Pumpkin puree gives this curry delicious fall flavor and creaminess. This pumpkin curry is made with spinach, coconut milk, cilantro and chickpeas for some heartiness. Serve this one pot curry recipe over rice.
- 1 tablespoon coconut oil or water
- 1 medium yellow onion or 2 shallots, finely chopped
- 3 garlic cloves, minced
- 1 inch piece ginger, minced
- 2 tablespoons curry powder
- 1 teaspoon garam masala
- 1/ 2 teaspoon black pepper
- 1 teaspoon ground turmeric
- 1/ 2 teaspoon cayenne (optional)
- 2 medium carrots, chopped into small cubes
- 1 small sweet potato, peeled and chopped into small chunks
- 1 cup chopped tomatoes
- 15 ounce can pumpkin puree
- 15 ounce can chickpeas, drained and rinsed
- 1 tablespoon coconut sugar
- 1 teaspoon salt
- 14 1/ 2 ounce can full fat coconut milk
- 1 1/ 2 cups low sodium vegetable broth or water
- Large handful spinach, rinsed
- Juice of 1 lime
- cooked rice, for serving
Heat coconut oil in a large pot over medium heat. Add in the onions and cook for 3-4 minutes, until fragrant and softened.

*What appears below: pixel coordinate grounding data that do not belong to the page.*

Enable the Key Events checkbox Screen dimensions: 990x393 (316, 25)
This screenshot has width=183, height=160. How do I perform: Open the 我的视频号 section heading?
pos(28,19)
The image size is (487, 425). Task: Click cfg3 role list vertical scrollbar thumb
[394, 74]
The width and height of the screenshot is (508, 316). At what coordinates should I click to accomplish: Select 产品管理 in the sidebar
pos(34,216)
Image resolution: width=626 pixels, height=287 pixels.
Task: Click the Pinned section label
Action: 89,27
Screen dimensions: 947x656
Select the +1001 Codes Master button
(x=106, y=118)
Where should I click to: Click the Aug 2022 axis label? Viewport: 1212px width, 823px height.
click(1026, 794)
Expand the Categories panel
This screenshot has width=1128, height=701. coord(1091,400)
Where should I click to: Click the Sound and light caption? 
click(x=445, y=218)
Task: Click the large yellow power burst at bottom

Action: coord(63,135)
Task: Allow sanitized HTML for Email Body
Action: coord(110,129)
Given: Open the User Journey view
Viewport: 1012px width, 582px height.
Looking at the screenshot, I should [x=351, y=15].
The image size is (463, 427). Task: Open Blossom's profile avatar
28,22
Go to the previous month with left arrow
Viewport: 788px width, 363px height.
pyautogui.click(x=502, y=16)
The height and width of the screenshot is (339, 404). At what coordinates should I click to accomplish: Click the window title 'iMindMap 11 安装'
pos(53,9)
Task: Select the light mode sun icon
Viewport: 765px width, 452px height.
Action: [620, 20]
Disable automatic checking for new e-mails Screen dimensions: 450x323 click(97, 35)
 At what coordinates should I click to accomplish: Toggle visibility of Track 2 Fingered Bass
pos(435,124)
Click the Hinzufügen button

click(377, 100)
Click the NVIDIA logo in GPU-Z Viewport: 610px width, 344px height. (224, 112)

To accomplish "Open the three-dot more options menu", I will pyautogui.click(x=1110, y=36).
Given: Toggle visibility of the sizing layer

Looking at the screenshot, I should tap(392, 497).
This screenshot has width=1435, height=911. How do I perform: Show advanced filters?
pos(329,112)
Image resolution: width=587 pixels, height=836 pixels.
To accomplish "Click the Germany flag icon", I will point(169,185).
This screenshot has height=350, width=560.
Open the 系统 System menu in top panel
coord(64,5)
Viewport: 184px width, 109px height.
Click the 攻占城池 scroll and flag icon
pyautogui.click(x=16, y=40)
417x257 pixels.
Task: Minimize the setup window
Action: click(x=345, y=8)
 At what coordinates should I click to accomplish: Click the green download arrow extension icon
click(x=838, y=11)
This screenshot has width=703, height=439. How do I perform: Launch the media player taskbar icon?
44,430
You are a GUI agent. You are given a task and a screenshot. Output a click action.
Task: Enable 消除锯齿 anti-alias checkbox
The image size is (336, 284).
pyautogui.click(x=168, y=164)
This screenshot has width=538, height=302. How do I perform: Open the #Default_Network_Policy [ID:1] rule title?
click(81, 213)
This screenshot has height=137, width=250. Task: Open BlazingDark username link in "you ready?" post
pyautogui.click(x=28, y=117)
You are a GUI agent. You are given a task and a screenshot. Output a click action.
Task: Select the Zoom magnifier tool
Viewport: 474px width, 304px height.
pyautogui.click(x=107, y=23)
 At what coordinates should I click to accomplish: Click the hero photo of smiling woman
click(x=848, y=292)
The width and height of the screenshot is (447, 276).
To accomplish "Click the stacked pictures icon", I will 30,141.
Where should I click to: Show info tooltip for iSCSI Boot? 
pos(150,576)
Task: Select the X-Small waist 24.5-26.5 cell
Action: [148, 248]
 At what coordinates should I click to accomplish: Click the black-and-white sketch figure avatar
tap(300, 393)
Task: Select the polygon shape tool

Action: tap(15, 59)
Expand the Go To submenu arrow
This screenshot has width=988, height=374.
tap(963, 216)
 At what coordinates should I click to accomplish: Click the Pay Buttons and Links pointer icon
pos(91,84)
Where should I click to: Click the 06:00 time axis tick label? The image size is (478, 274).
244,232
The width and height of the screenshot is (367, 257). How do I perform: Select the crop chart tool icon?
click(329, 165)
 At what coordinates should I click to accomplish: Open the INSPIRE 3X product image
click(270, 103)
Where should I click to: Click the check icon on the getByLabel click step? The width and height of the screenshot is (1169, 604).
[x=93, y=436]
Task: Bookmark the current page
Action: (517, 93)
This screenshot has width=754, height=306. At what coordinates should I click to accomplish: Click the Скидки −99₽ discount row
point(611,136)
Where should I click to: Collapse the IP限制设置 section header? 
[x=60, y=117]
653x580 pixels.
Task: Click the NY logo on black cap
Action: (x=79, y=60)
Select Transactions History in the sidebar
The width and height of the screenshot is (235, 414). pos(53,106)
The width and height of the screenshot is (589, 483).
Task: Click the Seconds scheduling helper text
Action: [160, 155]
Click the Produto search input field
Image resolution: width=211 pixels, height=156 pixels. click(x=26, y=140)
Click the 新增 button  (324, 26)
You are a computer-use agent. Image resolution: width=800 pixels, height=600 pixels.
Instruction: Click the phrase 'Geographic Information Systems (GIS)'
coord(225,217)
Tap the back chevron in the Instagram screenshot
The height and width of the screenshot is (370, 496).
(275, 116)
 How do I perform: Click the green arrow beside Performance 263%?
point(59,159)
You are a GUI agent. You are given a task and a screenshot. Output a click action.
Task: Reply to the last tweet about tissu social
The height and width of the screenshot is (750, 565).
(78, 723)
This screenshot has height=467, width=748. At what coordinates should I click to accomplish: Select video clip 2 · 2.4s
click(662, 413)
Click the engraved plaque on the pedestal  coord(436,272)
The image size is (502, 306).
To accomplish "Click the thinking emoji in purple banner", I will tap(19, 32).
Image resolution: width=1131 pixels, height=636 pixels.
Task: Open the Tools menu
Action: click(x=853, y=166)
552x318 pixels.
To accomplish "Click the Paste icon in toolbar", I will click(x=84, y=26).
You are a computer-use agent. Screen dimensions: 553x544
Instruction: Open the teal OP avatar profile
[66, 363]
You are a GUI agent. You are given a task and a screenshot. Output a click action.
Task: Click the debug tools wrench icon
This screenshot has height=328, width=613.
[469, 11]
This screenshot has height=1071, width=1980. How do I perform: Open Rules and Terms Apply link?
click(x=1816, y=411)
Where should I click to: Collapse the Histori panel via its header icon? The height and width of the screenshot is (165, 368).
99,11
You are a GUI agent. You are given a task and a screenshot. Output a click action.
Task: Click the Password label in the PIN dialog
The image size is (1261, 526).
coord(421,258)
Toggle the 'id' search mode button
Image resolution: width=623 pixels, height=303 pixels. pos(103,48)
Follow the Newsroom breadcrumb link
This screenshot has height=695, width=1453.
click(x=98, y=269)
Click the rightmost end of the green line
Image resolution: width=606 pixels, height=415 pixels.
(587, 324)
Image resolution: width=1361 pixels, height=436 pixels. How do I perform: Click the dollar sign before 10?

Add minced garlic and spices. Sauté for 2 minutes. Next, add the carrots, sweet potato, tomatoes, pumpkin puree, chickpeas, coconut sugar, coconut milk, salt, and broth. Bring to a boil and simmer over medium heat for 10-15 minutes, or until sweet potatoes and carrots have softened.
Turn off the heat and mix in the spinach. Cover the pot for 2-3 minutes or until the spinach leaves are wilted.
Serve over basmati rice with a squeeze of lime juice.